─── Study material
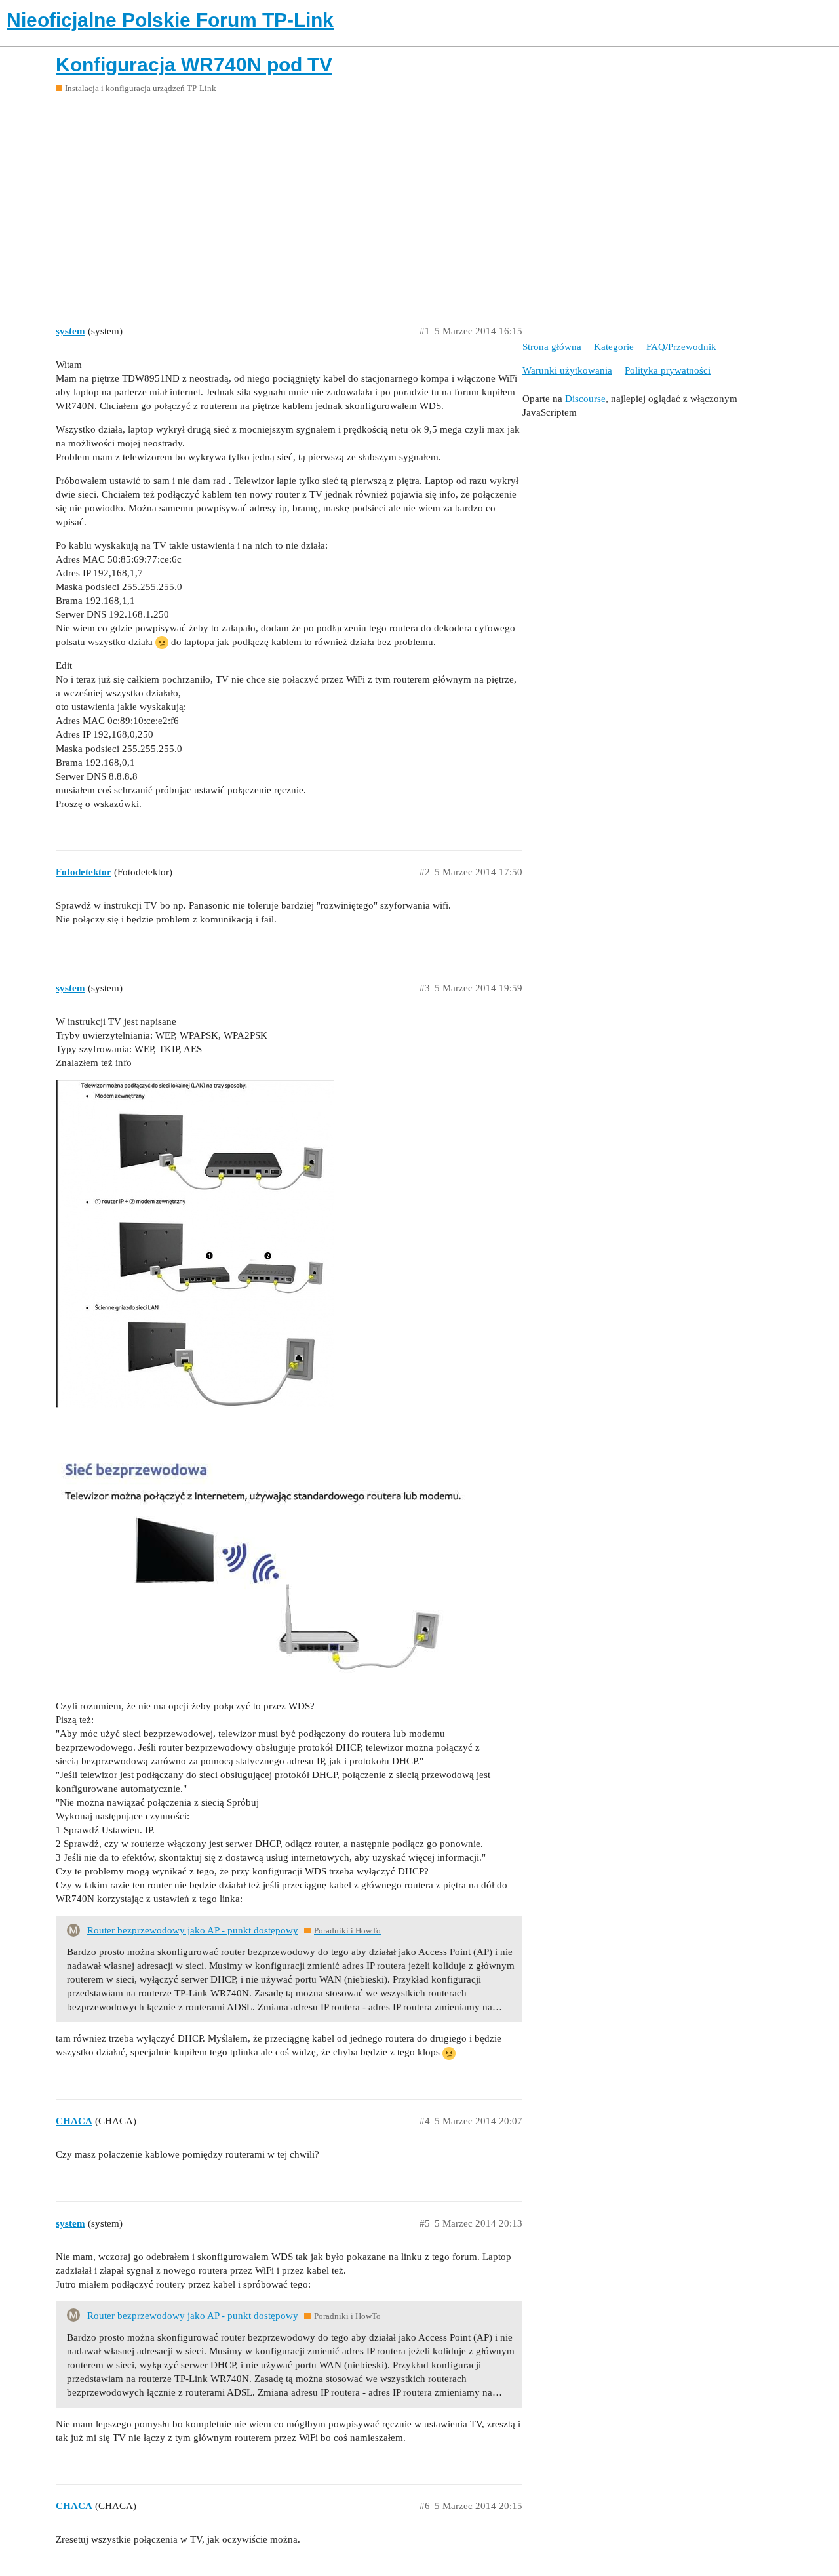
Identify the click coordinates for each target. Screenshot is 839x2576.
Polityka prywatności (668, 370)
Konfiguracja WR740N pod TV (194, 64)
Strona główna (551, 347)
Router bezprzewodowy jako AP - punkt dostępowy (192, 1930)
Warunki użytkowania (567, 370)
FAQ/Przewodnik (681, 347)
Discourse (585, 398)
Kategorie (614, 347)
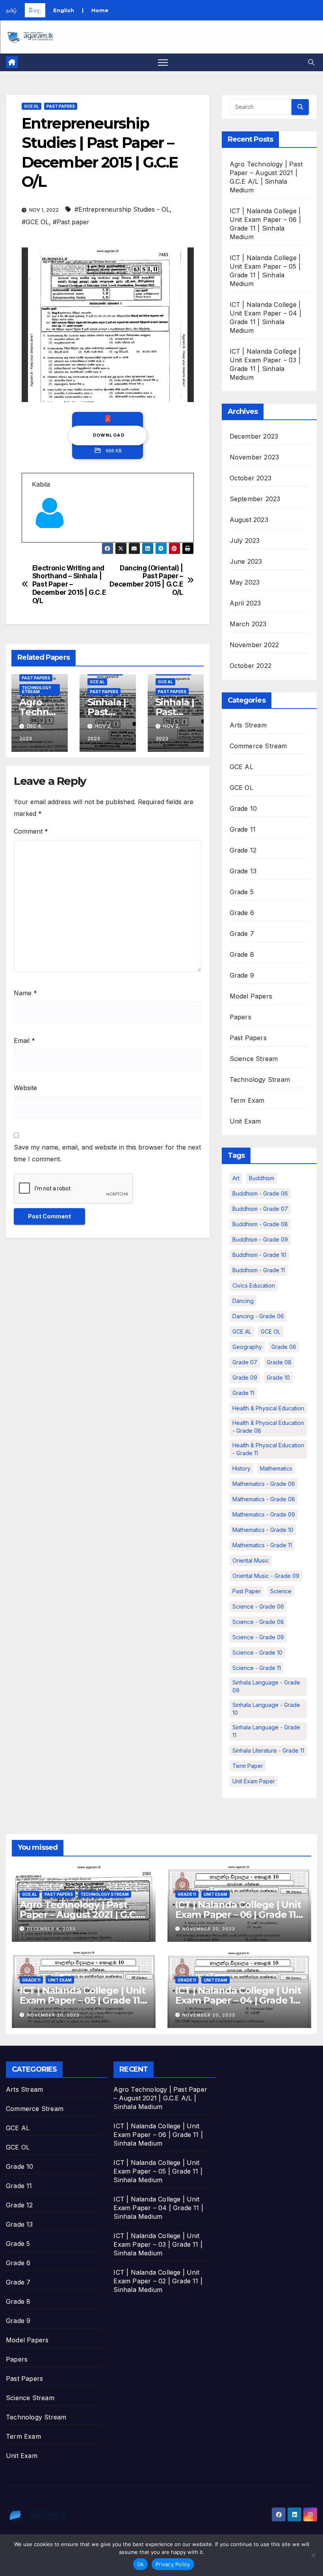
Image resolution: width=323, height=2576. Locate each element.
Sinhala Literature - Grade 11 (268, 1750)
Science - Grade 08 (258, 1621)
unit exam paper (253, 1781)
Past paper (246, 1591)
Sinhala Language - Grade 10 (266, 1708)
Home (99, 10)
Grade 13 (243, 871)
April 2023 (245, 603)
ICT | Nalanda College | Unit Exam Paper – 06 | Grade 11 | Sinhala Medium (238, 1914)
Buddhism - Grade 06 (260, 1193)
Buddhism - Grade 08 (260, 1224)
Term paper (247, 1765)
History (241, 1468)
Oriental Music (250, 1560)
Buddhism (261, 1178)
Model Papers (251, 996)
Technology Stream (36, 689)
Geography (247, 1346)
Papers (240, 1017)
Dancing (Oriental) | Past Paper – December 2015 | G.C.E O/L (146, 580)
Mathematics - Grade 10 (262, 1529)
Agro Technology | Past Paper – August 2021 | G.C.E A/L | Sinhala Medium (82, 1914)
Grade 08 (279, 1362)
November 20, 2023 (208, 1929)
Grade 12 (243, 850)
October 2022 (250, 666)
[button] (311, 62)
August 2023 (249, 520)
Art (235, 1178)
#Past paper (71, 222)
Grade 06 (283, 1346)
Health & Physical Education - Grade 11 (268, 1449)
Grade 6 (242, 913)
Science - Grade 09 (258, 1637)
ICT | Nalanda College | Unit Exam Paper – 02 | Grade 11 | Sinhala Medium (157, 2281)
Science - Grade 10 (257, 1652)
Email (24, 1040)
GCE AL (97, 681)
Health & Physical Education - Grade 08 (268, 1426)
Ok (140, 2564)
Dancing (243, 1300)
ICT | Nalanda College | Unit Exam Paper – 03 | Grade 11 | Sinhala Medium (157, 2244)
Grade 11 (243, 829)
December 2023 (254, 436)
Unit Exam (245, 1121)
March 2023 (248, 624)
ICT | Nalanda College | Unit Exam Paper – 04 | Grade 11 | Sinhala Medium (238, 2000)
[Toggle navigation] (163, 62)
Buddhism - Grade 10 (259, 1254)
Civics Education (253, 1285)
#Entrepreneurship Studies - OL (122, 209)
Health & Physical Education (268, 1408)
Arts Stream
──────
Action item:
Give an exact copy of the lines above from the line with "Science - Grade 08 (258, 1621)" up to and including the line with "[Toggle navigation] (163, 62)", and leave everything else out.

Response area:
Science - Grade 08 (258, 1621)
unit exam paper (253, 1781)
Past paper (246, 1591)
Sinhala Language - Grade 10 (266, 1708)
Home (99, 10)
Grade 13 (243, 871)
April 2023 (245, 603)
ICT | Nalanda College | Unit Exam Paper – 06 | Grade 11 | Sinhala Medium (238, 1914)
Buddhism - Grade 06 (260, 1193)
Buddhism - Grade 08 (260, 1224)
Term paper (247, 1765)
History (241, 1468)
Oriental Music (250, 1560)
Buddhism (261, 1178)
Model Papers (251, 996)
Technology Stream (36, 689)
Geography (247, 1346)
Papers (240, 1017)
Dancing (Oriental) | Past Paper – December 2015 | G.C.E O/L (146, 580)
Mathematics - Grade 10 (262, 1529)
Agro Technology | Past Paper – August 2021 | G.C.E A/L | Sinhala Medium (82, 1914)
Grade 08 (279, 1362)
November 20, 2023 (208, 1929)
Grade 12 (243, 850)
October 2022 (250, 666)
[button] (311, 62)
August 2023 (249, 520)
Art (235, 1178)
#Past paper (71, 222)
Grade 06 (283, 1346)
Health & Physical Education - Grade 11 (268, 1449)
Grade 6 (242, 913)
Science - Grade 09 (258, 1637)
ICT | Nalanda College | Unit Exam Paper – 02 | Grade 11 | Sinhala Medium (157, 2281)
Science - Grade 10 (257, 1652)
Email (24, 1040)
GCE AL (97, 681)
Health & Physical Education - Grade 08 (268, 1426)
Ok (140, 2564)
Dancing (243, 1300)
ICT | Nalanda College | Unit Exam Paper – 03 | Grade 11 | Sinhala Medium (157, 2244)
Grade 11 (243, 829)
December 2023 (254, 436)
Unit Exam (245, 1121)
March 2023 (248, 624)
ICT | Nalanda College | Unit Exam Paper – 04 | Grade 11 | Sinhala Medium (238, 2000)
[Toggle navigation] (163, 62)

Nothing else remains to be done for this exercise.